This is Yucheng Han’s homepage.
I have graduated from Tsinghua University. Now I am going to be a Ph.D. student at Nanyang Technological University advised by Professor Hanwang zhang.
I mainly focus on computer vision. I can be contacted using email yucheng002@e.ntu.edu.sg.
Publication and manuscript
Prompt-aligned Gradient for Prompt Tuning |
|
Fast AdvProp |
|
Robust Process Identification from Step Response Data and Parallel Implementation |
|
Hierarchical Graph with Relation Reduction for Video Summarization |
|
Learning Multiscale Hierarchical Attention for Video Summarization |
Previous Research experiences
Undergraduate Thesis in Department of Automation
Robust Process Identification from Step Response Data and Parallel Implementation
Advised by Professor Chao Shang and Professor Dexian Huang
- In this paper, we propose an improved robust process identification approach from step response data based on Huber loss, which is less sensitive to outliers than generic MSE, and leads to a higher successful rate.

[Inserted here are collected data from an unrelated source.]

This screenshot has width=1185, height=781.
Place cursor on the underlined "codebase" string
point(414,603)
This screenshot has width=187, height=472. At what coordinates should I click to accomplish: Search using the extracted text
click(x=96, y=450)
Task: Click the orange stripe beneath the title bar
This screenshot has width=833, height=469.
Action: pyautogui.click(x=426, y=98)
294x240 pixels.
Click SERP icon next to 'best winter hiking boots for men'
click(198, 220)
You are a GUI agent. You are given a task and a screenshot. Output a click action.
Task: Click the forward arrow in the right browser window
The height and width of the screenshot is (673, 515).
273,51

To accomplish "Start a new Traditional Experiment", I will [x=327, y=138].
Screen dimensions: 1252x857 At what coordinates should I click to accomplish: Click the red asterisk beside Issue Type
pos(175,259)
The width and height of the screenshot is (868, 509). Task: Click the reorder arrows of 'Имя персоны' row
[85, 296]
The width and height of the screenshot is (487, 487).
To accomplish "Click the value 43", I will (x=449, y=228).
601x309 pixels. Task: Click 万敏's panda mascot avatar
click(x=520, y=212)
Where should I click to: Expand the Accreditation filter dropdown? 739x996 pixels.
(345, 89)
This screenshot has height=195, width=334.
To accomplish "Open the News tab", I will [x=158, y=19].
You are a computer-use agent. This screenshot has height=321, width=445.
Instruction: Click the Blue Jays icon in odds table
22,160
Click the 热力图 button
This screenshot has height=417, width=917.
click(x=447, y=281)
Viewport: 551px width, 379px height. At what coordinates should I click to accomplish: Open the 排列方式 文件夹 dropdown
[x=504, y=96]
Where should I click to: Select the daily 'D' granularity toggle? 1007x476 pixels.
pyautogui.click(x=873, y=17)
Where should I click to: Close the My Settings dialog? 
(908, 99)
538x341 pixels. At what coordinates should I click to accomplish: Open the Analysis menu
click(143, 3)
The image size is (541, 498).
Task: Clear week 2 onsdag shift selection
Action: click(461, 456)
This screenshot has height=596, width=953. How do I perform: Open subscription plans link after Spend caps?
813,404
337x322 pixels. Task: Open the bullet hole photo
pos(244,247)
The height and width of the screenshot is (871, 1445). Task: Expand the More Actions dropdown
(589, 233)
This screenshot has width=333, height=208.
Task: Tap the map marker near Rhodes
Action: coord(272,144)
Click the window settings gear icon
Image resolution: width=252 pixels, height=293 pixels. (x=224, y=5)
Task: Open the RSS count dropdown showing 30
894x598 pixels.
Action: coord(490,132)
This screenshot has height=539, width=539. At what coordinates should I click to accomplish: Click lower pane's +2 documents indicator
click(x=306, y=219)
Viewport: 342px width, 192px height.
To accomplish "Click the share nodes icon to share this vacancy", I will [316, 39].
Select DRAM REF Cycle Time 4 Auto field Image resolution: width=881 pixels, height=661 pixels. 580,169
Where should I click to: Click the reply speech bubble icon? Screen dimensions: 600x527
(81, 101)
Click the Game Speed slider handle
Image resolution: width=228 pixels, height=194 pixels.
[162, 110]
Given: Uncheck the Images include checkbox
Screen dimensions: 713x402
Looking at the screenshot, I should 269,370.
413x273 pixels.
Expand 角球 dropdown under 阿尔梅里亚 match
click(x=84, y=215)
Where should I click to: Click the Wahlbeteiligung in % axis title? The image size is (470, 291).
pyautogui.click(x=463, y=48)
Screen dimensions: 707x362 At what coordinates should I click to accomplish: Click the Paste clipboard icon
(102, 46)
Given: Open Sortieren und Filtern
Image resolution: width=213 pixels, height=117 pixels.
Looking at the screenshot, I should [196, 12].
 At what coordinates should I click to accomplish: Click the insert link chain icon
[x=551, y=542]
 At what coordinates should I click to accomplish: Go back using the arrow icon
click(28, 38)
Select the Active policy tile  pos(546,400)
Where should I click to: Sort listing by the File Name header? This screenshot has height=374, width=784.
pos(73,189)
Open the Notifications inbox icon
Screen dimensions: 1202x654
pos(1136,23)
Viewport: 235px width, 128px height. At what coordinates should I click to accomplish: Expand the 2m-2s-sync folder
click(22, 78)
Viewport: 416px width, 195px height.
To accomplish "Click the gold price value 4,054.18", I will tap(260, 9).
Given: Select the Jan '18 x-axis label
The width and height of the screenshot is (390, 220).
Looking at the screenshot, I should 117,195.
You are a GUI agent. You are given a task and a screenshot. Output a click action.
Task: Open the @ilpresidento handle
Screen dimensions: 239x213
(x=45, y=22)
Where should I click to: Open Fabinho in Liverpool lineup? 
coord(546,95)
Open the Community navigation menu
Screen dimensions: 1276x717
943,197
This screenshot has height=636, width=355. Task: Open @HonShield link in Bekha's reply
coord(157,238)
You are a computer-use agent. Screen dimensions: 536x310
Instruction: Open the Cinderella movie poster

- We show that this solution procedure can be parallelized, which leads to significant computation savings with graphical processing units used, and thus better conforms to requirement in practical situations.
- The corresponding paper is accepted by International Conference on Industrial Artificial Intelligence (IAI 2021).
CCVL Lab
Fast AdvProp
Advised by Professor Cihang Xie and Professor Alan Yuille.
- AdvProp reimplemented using PyTorch is open source.
- Accepted by ICLR 2022.
i-VisonGroup
I have finished two projects in i-VisionGroup and gotten two corresponding papers.
Hierarchical Graph with Relation Reduction for Video Summarization
Advised by Professor Jiwen Lu
- Designed a new video summarization method to extract the spatial-temporal representations by building a
hierarchical graph and applying graph convolution and our proposed pooling module. - Exceeded previous state-of-the-art method by 2.1% on SumMe dataset and 1.6% on TVSum dataset.
Learning Multiscale Hierarchical Attention for Video Summarization
Advised by Professor Jiwen Lu
- Designed a hierarchical attention model for video summarization extracting the multiscale features.
- Benchmarked the proposed attention model on the task of video summarization (as well as a variant of the
attention model that was combined with optical flow) and improved the performance on SumMe and TVSum by
1.4% (1.7%) and 0.4% (0.9%), respectively.